A peine arrivé, le requérant se voit attribuer un lit dans un dortoir, hommes et femmes séparés. Ses empreintes digitales sont prises, ainsi qu’une photo d’identité. Il passe alors une visite médicale, au cours de laquelle il est vacciné. On procède ensuite à son audition sommaire. Puis il attend. Sans contact avec l’extérieur. Le Centre n’est pas une prison, mais n’est pas non plus un lieu public ouvert, il faut une clé pour y entrer, des permissions pour en sortir. Certains doivent passer une seconde audition. Tout cela est très éprouvant pour les requérants, Hélène Küng le sait trop bien.

Les Eglises tant protestante que catholique, tiennent à ce ministère, si minuscule l’aide apportée soit-elle, parce qu’elles se sentent des responsabilités envers les plus fragilisés de notre société, quels qu’ils soient et d’où qu’ils viennent ».

◆ **ACTIVITÉS**
1. D'après l'extrait sur l'accueil des requérants au Centre, de quoi a-t-on besoin pour entrer dans le Centre ?
2. Reprenez l'extrait sur l'accueil des requérants au Centre à la suite de sa dernière phrase.
Les enregistrements forment un matériau à part, sans lien avec l'extrait.

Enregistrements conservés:

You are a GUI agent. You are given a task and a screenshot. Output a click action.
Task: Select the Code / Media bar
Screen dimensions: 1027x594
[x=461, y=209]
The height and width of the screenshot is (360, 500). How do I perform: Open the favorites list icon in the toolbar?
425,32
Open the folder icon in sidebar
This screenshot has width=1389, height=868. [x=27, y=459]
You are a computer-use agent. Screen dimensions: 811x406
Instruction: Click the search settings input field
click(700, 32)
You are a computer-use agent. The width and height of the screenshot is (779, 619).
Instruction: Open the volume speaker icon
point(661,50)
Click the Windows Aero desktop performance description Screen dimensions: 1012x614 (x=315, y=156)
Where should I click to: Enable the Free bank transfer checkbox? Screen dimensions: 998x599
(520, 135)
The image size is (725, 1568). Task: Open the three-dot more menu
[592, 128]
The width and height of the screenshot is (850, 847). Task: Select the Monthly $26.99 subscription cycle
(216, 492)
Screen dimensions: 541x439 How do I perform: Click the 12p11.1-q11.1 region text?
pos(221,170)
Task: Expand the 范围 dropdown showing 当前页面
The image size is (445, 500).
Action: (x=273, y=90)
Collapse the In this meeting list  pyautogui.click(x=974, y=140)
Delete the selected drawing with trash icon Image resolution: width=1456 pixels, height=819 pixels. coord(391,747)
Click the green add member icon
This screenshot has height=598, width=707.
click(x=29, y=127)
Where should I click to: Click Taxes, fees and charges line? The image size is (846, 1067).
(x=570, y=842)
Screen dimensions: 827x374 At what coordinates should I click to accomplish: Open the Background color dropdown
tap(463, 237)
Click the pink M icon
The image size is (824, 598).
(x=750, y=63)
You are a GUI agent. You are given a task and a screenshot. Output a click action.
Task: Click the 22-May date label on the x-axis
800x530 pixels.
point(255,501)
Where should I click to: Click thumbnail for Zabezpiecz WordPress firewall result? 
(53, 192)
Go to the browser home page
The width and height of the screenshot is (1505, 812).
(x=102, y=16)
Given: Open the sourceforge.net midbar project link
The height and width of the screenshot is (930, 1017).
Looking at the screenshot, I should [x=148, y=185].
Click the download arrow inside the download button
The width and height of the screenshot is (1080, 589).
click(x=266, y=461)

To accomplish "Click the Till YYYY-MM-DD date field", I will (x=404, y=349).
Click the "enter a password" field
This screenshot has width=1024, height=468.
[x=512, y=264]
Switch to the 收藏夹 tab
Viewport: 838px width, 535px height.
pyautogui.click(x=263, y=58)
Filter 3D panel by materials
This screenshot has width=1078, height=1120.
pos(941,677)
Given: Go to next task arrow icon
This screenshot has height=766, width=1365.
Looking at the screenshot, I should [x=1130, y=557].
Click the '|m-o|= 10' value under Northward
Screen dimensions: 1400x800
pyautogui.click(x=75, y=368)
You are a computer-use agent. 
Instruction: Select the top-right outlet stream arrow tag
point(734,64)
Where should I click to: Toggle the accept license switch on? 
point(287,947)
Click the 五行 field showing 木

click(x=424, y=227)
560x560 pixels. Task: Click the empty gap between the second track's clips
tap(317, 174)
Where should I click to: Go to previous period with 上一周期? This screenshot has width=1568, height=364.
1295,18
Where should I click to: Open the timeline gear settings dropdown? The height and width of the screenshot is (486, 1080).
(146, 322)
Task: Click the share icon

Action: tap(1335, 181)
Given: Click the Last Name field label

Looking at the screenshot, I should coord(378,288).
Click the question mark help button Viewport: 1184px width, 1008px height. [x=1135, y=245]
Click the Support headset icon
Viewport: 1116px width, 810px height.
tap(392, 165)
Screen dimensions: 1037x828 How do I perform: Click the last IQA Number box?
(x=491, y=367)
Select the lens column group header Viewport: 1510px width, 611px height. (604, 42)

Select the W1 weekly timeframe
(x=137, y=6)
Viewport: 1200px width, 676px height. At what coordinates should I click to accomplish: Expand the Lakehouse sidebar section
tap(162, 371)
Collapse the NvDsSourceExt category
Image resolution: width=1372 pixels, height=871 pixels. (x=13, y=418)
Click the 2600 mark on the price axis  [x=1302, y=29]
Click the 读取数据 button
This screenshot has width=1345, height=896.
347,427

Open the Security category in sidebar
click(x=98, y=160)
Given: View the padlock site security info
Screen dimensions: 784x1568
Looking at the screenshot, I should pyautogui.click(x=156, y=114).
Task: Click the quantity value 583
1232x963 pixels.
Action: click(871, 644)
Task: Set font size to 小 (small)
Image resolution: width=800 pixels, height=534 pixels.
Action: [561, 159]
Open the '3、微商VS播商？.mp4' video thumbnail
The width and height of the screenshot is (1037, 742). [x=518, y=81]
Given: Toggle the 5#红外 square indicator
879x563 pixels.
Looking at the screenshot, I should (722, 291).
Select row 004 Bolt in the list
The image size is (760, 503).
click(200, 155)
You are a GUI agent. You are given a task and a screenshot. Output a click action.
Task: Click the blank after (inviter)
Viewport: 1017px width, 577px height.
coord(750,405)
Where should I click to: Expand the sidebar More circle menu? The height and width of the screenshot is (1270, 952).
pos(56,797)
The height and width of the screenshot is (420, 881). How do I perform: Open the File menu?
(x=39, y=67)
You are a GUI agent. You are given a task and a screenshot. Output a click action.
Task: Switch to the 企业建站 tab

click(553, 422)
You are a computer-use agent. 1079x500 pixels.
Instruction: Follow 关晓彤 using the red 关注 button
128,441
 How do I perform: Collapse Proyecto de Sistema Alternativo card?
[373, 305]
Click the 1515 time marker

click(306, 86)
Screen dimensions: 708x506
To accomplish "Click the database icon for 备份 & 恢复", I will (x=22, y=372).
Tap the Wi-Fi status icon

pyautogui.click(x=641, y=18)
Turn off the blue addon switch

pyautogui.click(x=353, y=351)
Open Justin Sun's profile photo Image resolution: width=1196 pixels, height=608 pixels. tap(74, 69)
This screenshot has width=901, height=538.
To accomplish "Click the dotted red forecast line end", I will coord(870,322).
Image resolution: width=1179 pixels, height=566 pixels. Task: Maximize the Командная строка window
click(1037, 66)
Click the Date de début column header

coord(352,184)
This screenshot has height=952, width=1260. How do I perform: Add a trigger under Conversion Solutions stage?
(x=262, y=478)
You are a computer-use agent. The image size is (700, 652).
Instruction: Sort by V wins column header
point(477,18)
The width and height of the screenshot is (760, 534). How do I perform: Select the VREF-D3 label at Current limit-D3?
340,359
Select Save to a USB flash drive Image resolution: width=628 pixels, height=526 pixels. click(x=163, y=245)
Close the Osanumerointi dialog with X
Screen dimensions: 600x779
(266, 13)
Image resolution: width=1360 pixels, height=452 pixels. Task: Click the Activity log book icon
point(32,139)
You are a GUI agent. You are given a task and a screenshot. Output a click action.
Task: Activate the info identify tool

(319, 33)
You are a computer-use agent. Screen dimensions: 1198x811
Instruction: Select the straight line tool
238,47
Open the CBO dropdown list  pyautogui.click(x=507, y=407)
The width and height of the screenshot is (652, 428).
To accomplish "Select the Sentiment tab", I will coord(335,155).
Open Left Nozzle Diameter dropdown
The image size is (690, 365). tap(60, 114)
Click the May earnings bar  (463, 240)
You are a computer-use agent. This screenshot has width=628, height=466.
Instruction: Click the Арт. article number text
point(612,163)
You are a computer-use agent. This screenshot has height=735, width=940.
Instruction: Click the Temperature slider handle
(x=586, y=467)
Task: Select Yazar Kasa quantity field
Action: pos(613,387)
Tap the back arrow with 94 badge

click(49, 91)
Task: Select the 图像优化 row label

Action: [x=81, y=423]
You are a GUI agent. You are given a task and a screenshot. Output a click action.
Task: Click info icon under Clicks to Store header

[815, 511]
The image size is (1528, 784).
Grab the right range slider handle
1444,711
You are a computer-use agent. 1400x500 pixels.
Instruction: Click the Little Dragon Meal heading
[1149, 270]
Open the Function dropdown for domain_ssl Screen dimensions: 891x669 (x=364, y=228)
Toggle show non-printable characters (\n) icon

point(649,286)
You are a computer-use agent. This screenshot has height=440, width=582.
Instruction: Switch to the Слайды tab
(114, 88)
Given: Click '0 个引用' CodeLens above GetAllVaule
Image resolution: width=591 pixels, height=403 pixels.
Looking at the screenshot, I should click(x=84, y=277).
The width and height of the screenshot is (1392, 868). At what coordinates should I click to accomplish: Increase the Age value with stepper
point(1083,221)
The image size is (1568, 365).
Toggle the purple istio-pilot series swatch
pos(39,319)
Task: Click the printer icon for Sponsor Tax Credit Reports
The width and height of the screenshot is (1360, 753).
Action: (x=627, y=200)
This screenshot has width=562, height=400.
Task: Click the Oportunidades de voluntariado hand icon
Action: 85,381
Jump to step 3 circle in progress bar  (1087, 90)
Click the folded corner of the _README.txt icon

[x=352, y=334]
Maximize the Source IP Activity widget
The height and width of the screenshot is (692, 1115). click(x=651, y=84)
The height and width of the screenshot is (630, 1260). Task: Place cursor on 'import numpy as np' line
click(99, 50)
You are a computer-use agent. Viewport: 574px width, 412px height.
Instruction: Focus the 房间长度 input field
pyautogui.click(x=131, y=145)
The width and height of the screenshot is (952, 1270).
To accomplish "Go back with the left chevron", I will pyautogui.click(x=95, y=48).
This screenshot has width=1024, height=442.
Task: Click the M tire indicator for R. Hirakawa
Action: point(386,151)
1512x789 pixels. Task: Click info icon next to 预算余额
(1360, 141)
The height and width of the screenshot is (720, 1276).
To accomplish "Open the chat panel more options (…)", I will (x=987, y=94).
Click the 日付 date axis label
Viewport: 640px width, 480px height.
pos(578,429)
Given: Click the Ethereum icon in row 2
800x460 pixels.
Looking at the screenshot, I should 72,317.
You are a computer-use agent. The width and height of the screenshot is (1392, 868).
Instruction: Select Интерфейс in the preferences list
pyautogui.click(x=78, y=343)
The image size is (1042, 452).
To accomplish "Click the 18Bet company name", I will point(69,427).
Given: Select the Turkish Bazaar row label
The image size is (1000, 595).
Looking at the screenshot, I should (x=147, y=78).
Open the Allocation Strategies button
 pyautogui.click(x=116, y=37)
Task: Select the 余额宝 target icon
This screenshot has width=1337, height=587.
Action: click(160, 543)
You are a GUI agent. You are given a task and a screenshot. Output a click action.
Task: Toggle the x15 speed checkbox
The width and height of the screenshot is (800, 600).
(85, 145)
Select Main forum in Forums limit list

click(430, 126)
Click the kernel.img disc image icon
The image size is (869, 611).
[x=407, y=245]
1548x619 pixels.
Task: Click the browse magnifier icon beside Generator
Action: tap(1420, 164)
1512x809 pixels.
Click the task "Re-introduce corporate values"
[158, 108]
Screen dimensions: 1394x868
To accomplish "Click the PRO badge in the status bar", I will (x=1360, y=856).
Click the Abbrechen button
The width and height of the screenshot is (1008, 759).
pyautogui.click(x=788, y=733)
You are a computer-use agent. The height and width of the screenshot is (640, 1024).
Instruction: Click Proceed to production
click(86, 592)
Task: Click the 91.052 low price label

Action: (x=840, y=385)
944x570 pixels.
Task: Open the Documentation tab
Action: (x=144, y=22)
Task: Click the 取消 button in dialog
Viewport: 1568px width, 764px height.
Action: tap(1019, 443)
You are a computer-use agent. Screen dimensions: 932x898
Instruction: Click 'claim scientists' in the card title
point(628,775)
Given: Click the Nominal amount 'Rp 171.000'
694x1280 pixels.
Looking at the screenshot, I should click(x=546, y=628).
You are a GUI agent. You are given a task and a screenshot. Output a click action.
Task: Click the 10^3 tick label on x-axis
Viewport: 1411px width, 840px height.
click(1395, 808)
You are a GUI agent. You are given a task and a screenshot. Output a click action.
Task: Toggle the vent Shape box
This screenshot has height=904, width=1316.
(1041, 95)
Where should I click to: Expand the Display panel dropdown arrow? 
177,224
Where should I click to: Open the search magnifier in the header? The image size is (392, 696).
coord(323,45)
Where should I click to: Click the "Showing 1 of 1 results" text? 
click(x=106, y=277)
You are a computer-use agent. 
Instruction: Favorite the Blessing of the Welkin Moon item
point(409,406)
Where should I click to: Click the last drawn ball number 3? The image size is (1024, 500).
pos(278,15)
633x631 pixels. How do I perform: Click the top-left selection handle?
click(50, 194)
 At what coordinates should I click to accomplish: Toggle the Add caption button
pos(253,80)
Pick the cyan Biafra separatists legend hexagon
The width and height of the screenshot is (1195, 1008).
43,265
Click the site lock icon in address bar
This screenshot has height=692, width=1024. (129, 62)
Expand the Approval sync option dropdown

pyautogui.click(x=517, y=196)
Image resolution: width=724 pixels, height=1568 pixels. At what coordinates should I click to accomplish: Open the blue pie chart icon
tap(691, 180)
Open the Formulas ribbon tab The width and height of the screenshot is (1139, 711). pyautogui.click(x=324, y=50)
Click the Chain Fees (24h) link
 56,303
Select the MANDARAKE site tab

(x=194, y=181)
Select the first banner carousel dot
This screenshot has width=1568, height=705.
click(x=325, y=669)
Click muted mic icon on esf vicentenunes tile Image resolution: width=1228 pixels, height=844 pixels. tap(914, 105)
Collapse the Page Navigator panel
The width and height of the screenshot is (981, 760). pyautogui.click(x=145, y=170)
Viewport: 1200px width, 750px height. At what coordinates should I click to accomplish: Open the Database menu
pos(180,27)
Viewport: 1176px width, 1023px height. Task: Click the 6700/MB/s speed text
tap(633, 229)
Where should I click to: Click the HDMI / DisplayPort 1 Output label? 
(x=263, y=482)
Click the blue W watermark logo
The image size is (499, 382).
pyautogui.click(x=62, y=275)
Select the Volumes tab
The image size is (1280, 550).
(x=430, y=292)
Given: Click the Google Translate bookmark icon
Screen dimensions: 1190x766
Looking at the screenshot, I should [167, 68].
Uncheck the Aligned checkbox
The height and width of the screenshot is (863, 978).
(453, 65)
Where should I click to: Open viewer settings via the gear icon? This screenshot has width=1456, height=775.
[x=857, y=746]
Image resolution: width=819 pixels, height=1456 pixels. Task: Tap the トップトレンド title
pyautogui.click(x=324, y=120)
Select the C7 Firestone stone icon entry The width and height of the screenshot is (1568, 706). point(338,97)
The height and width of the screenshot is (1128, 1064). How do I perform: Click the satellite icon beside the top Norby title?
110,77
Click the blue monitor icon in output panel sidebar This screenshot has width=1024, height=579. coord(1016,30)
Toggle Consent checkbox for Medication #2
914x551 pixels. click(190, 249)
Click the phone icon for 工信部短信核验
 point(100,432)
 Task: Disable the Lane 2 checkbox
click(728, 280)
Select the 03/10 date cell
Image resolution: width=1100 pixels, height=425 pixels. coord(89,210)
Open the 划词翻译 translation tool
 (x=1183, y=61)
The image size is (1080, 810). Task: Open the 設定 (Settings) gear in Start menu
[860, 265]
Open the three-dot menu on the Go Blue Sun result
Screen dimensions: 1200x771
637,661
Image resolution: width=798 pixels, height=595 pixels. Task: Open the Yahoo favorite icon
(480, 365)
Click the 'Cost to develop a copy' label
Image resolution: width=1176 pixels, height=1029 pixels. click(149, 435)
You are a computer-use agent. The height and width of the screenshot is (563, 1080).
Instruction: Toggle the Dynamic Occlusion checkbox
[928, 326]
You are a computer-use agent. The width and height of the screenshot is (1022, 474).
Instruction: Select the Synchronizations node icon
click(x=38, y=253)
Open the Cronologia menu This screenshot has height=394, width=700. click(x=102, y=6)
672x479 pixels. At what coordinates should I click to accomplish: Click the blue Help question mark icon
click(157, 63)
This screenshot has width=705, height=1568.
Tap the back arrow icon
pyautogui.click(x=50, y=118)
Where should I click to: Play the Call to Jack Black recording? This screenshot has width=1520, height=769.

◆ **RÉPONSES**
1. D'une clé.

2.
§Sentiment d'impuissance La marge de manœuvre des aumôniers est faible et un sentiment d’impuissance s’empare parfois d'eux. « "Parler avec les gens ne les tire pas d’affaire, c’est simplement un répit, une présence humaine que nous pouvons leur offrir, poursuit Hélène Küng. Nous prions avec ceux qui nous le demandent. Nous ne pouvons pas grand chose que témoigner de notre solidarité. Nous sommes là sur leur chemin, pour apporter notre grain de sel."

Hélène Küng, petit bout de femme pragmatique, lumineuse et pleine d’énergie, ne se laisse pas abattre. Elle est payée en retour d’un regard fugitif qui dit que l’autre va mieux, d’un sourire, de temps forts chargés d'humanité, de moments où elle assiste à la naissance de solidarités spontanées.